Why did no one tell me about gdb-add-index?
I’ve been exploring TensorFlow internals in the past couple of weeks.
Doing that required me to run some python scripts with a debug version of TensorFlow, set some breakpoints, examine some values, modify the script, repeat. You know, general sleuthing.
TensorFlow core functionality is written in C++. The python package is a wrapper around C++ code + libraries at the python layer. The way that python interacts with TensorFlow core is by loading a shared object.
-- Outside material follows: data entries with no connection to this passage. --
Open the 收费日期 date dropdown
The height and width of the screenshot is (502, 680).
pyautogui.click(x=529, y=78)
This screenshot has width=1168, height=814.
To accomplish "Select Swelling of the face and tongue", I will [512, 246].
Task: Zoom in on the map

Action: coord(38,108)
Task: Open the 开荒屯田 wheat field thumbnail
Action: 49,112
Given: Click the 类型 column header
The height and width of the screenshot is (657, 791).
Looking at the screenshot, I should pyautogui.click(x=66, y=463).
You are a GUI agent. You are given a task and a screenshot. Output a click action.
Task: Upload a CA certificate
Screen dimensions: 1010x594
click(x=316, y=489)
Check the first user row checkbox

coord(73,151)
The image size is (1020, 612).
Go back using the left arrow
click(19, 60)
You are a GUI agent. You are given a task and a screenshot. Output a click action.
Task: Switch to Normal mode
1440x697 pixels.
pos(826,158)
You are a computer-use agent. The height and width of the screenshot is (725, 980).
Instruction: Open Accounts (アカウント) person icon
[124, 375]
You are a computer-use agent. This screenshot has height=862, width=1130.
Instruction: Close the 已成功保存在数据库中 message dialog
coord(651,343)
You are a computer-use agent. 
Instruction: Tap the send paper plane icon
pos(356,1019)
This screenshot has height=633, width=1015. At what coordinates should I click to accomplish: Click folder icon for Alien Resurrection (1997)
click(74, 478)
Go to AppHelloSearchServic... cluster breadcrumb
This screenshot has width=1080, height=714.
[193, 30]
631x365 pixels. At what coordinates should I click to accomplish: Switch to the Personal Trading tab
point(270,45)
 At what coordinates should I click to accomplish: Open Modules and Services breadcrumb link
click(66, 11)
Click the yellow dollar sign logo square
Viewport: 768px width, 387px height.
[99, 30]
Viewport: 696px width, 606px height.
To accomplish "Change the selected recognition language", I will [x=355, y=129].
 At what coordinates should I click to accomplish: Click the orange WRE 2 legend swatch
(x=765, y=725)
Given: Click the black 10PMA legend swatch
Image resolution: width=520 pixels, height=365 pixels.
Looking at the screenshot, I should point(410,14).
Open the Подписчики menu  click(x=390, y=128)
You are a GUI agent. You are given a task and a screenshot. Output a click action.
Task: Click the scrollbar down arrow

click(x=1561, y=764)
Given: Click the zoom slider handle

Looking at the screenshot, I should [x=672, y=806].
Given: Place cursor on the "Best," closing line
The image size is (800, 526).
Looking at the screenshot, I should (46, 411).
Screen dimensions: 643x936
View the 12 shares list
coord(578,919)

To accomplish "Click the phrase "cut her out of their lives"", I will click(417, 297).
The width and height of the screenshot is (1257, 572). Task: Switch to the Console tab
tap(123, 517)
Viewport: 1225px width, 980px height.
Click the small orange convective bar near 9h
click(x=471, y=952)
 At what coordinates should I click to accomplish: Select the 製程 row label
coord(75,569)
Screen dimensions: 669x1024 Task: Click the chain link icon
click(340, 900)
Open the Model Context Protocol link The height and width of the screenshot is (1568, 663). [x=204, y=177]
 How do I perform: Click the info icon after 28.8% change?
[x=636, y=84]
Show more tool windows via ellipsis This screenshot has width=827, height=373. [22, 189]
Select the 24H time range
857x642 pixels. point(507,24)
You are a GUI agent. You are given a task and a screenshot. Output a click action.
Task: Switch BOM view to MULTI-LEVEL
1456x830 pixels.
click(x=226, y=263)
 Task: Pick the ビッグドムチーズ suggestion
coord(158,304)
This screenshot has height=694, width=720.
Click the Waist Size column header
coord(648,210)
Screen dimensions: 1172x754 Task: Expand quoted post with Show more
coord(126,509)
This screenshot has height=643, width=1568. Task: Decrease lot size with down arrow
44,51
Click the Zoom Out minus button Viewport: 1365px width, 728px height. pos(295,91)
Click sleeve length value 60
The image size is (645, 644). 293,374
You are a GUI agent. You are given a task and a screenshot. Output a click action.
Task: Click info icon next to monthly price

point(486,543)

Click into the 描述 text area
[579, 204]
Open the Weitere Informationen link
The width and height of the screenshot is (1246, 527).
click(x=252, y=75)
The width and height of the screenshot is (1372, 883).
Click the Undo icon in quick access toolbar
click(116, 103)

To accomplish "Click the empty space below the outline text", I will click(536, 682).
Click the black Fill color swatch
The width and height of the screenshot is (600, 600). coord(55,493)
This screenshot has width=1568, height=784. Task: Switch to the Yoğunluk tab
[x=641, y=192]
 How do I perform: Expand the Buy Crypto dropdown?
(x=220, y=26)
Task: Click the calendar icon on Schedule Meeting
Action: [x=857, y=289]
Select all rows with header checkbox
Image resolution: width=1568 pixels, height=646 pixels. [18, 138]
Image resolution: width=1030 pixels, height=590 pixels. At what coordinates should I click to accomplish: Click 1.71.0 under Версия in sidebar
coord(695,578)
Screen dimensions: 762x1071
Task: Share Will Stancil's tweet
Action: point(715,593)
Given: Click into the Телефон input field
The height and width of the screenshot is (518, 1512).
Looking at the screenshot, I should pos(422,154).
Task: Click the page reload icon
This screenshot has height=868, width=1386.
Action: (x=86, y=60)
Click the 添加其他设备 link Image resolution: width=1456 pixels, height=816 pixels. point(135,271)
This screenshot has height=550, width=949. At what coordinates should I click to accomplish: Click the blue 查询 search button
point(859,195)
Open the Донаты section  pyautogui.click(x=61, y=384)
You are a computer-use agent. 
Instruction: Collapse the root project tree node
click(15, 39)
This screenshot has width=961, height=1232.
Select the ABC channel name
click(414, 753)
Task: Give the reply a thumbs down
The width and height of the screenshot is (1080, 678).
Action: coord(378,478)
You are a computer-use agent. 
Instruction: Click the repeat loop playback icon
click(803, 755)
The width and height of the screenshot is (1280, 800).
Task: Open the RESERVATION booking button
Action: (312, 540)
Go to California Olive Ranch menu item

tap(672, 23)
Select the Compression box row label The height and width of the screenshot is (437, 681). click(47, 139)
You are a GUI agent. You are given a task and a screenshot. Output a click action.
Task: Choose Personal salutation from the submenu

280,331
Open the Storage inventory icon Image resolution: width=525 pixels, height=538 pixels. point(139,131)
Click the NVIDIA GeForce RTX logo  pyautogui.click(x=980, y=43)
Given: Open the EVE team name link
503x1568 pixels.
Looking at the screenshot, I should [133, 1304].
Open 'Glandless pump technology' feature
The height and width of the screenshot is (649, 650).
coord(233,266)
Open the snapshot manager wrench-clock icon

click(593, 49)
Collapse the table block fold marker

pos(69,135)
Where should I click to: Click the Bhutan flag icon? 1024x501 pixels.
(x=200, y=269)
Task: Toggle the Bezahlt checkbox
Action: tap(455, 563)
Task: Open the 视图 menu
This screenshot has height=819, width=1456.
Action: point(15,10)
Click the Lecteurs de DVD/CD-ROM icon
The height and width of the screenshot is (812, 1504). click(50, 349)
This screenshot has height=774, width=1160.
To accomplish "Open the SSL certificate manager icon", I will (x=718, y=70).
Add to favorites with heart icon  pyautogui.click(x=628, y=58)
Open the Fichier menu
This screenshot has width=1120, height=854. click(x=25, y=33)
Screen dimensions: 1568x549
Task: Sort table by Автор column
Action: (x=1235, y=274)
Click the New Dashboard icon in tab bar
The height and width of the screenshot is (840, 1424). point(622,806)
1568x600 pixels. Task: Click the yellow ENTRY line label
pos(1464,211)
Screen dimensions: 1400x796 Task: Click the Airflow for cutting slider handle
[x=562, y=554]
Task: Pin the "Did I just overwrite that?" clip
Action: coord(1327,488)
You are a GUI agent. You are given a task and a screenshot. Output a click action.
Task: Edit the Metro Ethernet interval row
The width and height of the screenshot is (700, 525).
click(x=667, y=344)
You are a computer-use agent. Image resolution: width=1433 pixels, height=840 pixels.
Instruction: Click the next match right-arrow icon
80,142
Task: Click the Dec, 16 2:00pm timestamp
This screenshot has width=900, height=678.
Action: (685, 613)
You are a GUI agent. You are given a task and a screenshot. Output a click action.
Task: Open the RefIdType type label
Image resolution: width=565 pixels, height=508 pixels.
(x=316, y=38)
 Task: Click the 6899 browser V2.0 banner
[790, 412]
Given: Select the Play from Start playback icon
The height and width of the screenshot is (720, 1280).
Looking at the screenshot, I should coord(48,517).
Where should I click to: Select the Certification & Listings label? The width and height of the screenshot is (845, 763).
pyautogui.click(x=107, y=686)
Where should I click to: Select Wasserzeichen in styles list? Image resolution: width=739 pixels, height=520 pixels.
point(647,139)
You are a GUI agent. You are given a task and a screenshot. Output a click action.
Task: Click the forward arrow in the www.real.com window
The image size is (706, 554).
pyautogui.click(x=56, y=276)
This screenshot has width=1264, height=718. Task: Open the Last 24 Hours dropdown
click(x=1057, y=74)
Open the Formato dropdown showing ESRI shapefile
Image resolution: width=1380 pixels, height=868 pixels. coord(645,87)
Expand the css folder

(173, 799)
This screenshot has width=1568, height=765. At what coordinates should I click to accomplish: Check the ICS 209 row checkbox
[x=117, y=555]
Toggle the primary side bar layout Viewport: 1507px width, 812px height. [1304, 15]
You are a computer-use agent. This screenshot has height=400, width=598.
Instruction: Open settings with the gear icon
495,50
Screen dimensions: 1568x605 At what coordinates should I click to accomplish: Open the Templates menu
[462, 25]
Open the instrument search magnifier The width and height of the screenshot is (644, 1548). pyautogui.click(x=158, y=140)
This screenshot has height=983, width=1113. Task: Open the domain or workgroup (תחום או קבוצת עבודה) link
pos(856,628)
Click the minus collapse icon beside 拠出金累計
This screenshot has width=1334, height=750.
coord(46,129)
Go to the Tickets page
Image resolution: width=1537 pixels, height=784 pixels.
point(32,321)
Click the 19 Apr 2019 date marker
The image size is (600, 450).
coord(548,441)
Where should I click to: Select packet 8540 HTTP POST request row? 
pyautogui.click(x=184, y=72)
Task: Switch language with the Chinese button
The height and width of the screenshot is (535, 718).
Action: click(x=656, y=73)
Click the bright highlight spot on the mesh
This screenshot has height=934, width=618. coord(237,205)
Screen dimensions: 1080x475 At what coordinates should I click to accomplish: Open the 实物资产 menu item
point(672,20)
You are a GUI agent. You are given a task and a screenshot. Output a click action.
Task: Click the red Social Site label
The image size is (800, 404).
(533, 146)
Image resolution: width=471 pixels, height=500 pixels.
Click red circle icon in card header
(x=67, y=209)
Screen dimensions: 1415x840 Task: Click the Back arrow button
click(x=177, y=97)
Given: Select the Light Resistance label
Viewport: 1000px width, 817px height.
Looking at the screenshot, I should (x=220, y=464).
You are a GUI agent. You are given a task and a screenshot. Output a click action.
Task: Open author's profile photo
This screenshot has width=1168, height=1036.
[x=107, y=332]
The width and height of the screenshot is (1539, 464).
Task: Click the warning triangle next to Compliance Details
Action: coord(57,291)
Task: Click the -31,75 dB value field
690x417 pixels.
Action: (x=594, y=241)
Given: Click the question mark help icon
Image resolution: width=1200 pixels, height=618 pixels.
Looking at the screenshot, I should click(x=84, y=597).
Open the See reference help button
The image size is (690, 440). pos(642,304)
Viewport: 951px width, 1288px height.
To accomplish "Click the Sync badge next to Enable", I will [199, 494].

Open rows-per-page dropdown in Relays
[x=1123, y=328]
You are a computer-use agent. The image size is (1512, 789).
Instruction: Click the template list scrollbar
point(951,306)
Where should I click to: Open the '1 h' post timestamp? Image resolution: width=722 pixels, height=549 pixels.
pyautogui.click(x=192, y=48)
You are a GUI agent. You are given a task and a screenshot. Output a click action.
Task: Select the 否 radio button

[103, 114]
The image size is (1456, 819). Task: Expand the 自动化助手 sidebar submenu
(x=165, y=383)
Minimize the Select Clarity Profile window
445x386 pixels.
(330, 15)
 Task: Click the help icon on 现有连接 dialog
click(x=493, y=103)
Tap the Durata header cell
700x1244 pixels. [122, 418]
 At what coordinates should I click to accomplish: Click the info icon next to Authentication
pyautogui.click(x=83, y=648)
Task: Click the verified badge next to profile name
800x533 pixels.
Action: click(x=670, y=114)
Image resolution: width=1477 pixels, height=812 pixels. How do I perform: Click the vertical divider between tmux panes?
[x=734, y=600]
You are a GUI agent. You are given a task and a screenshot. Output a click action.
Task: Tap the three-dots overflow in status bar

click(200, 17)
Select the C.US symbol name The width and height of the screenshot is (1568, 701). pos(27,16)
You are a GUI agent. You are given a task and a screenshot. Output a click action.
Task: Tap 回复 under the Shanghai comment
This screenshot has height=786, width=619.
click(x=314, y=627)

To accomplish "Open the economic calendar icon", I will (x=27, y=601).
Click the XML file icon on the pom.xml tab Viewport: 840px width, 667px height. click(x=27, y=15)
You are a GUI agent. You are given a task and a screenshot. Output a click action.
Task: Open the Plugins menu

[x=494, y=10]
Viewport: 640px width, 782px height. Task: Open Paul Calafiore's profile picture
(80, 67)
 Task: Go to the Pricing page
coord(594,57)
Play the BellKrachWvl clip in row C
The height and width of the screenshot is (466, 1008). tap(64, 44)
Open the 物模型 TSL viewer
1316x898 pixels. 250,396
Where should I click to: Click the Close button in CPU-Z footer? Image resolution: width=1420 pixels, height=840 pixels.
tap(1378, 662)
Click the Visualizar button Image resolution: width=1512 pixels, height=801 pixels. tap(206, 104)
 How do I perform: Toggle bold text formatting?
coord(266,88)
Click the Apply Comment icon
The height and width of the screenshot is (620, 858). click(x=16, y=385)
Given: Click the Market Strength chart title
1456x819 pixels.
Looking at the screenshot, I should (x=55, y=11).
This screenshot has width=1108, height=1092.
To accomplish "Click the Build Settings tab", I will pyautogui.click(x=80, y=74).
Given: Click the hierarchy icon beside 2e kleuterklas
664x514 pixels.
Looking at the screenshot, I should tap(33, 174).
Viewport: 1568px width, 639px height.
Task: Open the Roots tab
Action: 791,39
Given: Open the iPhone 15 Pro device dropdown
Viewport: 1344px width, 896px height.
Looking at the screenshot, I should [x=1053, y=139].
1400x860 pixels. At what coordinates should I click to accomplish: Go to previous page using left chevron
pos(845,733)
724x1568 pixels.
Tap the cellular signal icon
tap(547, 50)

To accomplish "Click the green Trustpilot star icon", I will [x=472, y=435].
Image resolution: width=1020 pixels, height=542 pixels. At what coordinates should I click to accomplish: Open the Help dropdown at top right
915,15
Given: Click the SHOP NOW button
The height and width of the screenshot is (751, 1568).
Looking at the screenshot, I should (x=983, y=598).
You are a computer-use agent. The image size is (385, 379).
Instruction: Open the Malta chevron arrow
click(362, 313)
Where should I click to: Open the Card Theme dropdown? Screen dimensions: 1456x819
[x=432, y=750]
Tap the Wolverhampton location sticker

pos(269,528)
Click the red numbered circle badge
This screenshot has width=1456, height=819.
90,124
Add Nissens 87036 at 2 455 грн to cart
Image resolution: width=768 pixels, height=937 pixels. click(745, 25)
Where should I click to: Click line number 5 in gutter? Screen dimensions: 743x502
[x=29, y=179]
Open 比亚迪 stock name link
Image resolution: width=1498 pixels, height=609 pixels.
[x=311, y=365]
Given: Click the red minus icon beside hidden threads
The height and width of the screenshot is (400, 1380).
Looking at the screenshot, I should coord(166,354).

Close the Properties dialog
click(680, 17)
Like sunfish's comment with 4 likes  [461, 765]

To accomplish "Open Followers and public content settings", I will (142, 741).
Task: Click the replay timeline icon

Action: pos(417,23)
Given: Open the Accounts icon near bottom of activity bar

For big objects, and a debug build of TensorFlow is at least 1GB, it can take a while to load them into gdb.
For example (neural_network_raw.py
is a small file using TensorFlow):
$ time gdb --ex run --ex quit --args python neural_network_raw.py
real 1m19.613s
user 1m3.667s
sys 0m5.242s
Ugh.
You can solve the problem by running gdb-add-index
on the big shared objects. It will preprocess the shared object and append the index as the .gdb_index
section.
Use it like this:
$ gdb-add-index venv/lib/python3.6/site-packages/tensorflow/libtensorflow_framework.so
$ gdb-add-index venv/lib/python3.6/site-packages/tensorflow/python/_pywrap_tensorflow_internal.so
Afterwards:
$ time gdb --ex run --ex quit --args python neural_network_raw.py
real 0m15.974s
user 0m12.916s
sys 0m2.541s
Each time you save a minute. Not bad.
How did I just learn about this now?